» **WHAT THE EXERCISE ASKS**:
In the forum thread below on building occupancy limits, why does the reply say the outdoor occupied area will probably have to be treated as Group A-3 and counted as part of the accessory occupancy? Answer in one to three sentences.

The construction type is a broad classification of a building based on the materials used for the structural support regardless of what the building is used for. The occupancy group narrows that down by number of stories based on the relative hazard of that occupancy.


----------



## RLGA (Aug 2, 2018)

ETThompson1 said:


> OK one more.  Item 4 under 510.2 tells me we can have multiple A occupancies with occupant load less than 300.  I guess that is telling me we can have them, but doesn't get me out of the height and story limits, correct?


Correct. You still need to comply with the height requirements for each occupancy group.


----------



## ETThompson1 (Aug 2, 2018)

Thanks!


----------



## ETThompson1 (Aug 2, 2018)

Just to confirm one thing I said above, because I'm getting pressure from the owner - the outdoor, uncovered roof deck must be included in the area contributing to the consideration of accessory use, correct?  Even though it is uncovered?  For calculating the 10%, I have to include the uncovered roof deck area even though that area is *not* included in the denominator of the gross area of the floor?  There is something strange about that.


----------



## RLGA (Aug 2, 2018)

ETThompson1 said:


> Just to confirm one thing I said above, because I'm getting pressure from the owner - the outdoor, uncovered roof deck must be included in the area contributing to the consideration of accessory use, correct?  Even though it is uncovered?  For calculating the 10%, I have to include the uncovered roof deck area even though that area is *not* included in the denominator of the gross area of the floor?  There is something strange about that.


Good question. If the outdoor area is uncovered it is considered an occuied roof area. Unfortunately, the 2017 CBC (aka 2015 IBC) doesn't address occupied roofs in Chapter 5 like the 2018 IBC does. Section 503.1.4 of the 2018 IBC allows an occupancy on the roof if the occupancy is permitted for the story below and is not counted toward building area. Maybe you can get a code modification to utilize that section of the 2018 IBC, considering that California always seems to adopt the current IBC eventually.

Otherwise, you'll probably be required to treat the oudoor occupied area as a Group A-3 and as part of the portion of the accessory occupancy, since a Group A-3 cannot be located above the 4th story.


----------



## ETThompson1 (Aug 2, 2018)

What about this concept?  From this article:  http://www.woodworks.org/experttip/...wable-building-size-height-area-calculations/

Requires an interpretation based on future changes to the code.

» **MATERIAL**:
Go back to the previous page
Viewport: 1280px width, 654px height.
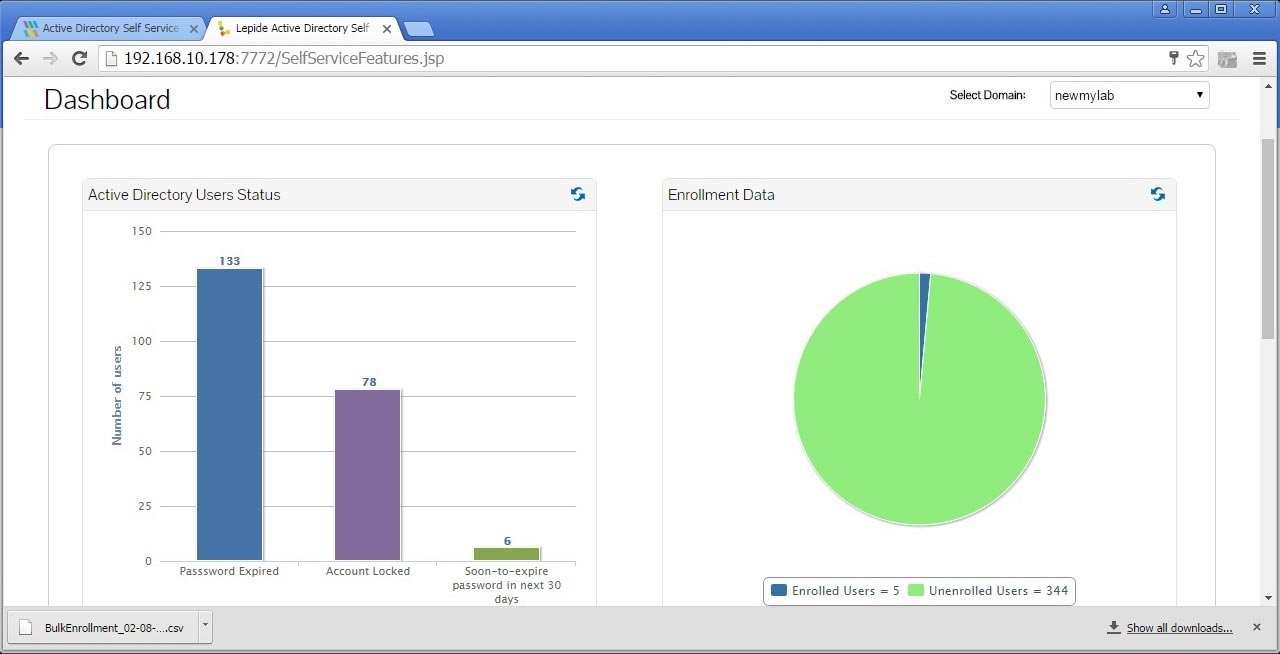pyautogui.click(x=21, y=58)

» **WORKED ANSWER**:
The reply says this is necessary because a Group A-3 occupancy cannot be located above the 4th story. The 2017 CBC also does not address occupied roofs in Chapter 5 the way the 2018 IBC does, so that code offers no other route for the roof area.